The 1898 Single 9 Pond is one of the rarest and most sought-after gold coins in South African numismatics. With only one known example in existence, this elusive coin has a fascinating history that spans over a century. In this blog post, we'll delve into the story of the 1898 Single 9 Pond, explore its historical context, and discuss the factors that make it such a desirable collectible.
The Historical Background
In the late 19th century, the South African Republic, also known as the Transvaal, was experiencing significant economic and political turmoil. The discovery of gold in the Witwatersrand Basin in 1886 had led to a gold rush and an influx of fortune seekers from all over the world, straining the resources and infrastructure of the fledgling nation. Additionally, tensions were escalating with the British Empire, culminating in the outbreak of the Second Anglo-Boer War in 1899.
Amidst this upheaval, the South African Republic faced a severe shortage of currency, particularly gold coins. The government needed to issue new gold coins to address the situation, but there was a problem: the dies required to mint the coins, which featured the portrait of President Paul Kruger, had not yet arrived from Germany. Desperate for a solution, the government decided to create a makeshift die by altering an existing 1897 die. The result was the creation of the now-famous 1898 Single 9 Pond.
The Coin's Unique Design
What sets the 1898 Single 9 Pond apart from other South African gold coins is its peculiar design. To create the makeshift die, the government took an 1897 die and defaced the last digit of the date, leaving only a faint outline of the number 7. They then engraved a large, single-digit 9 over the defaced digit, creating the unique "Single 9" appearance.

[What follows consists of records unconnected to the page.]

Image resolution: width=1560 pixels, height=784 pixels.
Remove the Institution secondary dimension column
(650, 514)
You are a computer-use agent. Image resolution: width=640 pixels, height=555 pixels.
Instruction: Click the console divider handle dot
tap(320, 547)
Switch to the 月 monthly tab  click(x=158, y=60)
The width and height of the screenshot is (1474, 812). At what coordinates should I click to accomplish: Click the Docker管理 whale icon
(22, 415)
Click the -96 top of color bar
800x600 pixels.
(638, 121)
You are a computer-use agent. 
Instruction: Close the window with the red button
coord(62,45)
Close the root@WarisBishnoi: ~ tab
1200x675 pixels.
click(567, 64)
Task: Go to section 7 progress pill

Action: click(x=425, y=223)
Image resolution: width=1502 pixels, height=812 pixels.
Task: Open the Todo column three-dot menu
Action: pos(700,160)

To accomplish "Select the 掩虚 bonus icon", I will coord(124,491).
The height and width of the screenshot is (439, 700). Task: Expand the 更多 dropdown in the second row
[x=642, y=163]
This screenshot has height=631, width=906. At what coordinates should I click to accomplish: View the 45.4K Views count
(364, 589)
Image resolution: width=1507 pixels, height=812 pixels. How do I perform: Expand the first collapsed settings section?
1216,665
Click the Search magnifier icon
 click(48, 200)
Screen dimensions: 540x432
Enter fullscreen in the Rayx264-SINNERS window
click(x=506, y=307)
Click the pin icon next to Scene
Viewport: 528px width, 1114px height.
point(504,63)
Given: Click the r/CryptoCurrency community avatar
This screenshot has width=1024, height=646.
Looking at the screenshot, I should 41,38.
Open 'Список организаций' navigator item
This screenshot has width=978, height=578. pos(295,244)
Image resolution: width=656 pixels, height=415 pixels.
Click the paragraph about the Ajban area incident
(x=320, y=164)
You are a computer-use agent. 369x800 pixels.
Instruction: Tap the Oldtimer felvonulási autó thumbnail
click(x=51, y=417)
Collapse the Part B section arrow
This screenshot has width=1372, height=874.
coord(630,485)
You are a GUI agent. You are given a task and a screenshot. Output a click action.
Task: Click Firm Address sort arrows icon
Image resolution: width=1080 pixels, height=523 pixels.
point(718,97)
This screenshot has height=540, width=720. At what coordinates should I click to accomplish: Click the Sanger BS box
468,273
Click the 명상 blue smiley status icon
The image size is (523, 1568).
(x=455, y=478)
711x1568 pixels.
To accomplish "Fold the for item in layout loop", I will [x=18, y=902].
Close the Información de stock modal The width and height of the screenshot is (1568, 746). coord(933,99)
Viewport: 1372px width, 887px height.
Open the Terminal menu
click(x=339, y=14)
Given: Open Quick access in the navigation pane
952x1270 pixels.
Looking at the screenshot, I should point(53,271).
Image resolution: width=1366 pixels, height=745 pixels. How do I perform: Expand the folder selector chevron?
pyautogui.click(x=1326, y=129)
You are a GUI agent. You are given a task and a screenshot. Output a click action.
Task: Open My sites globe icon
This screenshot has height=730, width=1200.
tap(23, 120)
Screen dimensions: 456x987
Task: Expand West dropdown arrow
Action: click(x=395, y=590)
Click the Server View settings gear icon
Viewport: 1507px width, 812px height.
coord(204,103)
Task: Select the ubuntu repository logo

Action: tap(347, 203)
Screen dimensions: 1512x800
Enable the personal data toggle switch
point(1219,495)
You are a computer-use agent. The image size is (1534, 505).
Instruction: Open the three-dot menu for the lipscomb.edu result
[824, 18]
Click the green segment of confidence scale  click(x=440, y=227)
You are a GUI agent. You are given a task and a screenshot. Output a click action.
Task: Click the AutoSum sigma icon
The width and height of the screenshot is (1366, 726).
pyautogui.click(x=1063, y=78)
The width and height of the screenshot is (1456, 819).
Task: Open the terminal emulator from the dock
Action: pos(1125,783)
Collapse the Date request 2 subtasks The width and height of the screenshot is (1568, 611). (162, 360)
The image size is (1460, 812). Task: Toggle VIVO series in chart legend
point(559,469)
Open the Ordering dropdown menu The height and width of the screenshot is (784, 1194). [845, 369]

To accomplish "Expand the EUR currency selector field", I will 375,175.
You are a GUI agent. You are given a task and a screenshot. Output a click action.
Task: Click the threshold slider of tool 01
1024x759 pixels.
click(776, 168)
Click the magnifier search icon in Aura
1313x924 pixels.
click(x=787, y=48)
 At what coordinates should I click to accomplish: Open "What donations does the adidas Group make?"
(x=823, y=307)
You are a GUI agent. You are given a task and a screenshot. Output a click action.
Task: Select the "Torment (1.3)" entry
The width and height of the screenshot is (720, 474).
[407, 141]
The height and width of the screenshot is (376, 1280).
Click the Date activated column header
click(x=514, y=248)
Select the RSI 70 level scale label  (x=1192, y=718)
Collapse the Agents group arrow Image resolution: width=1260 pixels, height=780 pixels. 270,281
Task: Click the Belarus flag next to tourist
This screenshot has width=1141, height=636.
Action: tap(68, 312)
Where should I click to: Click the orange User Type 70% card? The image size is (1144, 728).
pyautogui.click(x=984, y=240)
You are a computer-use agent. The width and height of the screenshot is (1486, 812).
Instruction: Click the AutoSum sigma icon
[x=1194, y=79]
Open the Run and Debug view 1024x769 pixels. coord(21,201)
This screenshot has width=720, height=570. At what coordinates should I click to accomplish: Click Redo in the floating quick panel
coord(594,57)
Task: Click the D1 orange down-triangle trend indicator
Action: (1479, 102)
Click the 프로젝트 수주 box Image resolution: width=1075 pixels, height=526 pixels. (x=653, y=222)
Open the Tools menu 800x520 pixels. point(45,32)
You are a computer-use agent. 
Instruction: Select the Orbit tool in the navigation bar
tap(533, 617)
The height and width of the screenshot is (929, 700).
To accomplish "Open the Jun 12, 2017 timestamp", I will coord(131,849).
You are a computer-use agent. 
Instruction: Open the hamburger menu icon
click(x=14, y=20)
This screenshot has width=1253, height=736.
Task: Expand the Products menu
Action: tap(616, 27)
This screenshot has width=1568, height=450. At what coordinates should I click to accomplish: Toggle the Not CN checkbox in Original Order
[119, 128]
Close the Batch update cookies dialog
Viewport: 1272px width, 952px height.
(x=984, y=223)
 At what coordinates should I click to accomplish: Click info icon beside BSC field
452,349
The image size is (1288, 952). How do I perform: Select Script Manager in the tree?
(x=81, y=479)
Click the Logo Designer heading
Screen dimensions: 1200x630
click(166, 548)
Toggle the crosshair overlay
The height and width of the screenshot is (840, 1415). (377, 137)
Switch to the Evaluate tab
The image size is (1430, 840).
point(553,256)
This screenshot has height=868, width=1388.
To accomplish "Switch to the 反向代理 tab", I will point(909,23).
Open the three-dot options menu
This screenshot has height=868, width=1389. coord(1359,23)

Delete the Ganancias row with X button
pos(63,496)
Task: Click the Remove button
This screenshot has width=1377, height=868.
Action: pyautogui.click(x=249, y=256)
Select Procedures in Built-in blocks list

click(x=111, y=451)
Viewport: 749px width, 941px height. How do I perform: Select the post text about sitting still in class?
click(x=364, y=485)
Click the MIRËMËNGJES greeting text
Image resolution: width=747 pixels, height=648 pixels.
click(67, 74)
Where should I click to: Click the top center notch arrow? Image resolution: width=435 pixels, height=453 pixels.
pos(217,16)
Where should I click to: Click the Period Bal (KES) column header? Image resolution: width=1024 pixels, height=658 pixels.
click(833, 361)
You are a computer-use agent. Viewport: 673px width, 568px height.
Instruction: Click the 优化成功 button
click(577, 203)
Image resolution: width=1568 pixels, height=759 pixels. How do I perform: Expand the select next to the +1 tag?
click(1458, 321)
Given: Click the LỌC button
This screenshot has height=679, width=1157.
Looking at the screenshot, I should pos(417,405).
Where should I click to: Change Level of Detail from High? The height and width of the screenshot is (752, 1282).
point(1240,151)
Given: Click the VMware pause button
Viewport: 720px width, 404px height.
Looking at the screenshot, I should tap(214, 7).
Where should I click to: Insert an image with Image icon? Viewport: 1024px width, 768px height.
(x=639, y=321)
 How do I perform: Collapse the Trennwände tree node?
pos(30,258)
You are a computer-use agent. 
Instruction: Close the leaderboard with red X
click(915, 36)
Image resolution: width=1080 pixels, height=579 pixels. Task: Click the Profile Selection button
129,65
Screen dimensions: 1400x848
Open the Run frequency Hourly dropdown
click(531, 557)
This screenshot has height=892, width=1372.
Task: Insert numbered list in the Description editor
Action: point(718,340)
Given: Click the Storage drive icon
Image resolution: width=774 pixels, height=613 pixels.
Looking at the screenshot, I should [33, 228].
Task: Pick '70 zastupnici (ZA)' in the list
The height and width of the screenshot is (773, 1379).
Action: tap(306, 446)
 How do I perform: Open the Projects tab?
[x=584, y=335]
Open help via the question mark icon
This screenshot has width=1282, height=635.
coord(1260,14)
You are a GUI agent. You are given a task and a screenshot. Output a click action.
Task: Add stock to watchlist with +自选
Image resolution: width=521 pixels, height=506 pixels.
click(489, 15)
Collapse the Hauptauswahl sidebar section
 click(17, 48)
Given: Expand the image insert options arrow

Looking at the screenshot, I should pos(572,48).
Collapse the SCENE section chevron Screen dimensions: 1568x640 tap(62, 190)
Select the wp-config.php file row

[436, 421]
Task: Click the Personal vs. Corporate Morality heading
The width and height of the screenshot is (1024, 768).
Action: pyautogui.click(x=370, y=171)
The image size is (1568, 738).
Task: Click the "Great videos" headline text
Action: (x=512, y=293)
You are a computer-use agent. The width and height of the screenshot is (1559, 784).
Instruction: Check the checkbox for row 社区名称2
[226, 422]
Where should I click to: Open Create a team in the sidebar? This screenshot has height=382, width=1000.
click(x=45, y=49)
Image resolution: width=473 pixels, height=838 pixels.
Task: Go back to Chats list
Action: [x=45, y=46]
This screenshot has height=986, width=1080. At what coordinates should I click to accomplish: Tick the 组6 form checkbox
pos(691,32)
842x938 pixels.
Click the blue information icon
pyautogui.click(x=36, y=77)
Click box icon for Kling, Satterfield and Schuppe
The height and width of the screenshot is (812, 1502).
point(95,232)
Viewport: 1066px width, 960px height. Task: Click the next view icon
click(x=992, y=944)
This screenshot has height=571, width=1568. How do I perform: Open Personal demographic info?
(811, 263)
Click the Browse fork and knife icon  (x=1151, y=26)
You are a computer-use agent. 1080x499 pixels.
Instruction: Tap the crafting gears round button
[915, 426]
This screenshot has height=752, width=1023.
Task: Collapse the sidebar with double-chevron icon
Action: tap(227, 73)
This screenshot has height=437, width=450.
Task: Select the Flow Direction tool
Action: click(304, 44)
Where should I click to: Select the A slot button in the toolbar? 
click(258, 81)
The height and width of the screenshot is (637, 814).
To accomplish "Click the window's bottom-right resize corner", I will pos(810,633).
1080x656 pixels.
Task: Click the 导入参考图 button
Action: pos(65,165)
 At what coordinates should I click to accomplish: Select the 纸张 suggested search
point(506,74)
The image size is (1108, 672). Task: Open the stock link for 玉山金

The resulting coin features President Paul Kruger's portrait on the obverse, with the inscription "ZUID AFRIKAANSCHE REPUBLIEK" encircling the design. The reverse showcases the coat of arms of the South African Republic, accompanied by the denomination "1 POND" and the date "1898," with the prominent Single 9. The coin is struck in .9167 fine gold and weighs approximately 8 grams.
The Rarity and Value of the Single 9 Pond
It is believed that only one 1898 Single 9 Pond was ever minted. The coin was deemed unsuitable for circulation due to its makeshift design and the fact that it did not conform to the standard weight and fineness of other gold coins in circulation. Consequently, the coin was not released to the public and remained in the possession of the South African government.
The Single 9 Pond remained hidden from the numismatic community for decades until it was rediscovered in the 1960s. Since then, the coin has been sold at various auctions, commanding impressive prices and drawing the attention of collectors and investors alike. In 2010, the coin was sold at a South African auction for a record-breaking ZAR20 million (approximately $1.4 million), making it the most valuable South African coin ever sold.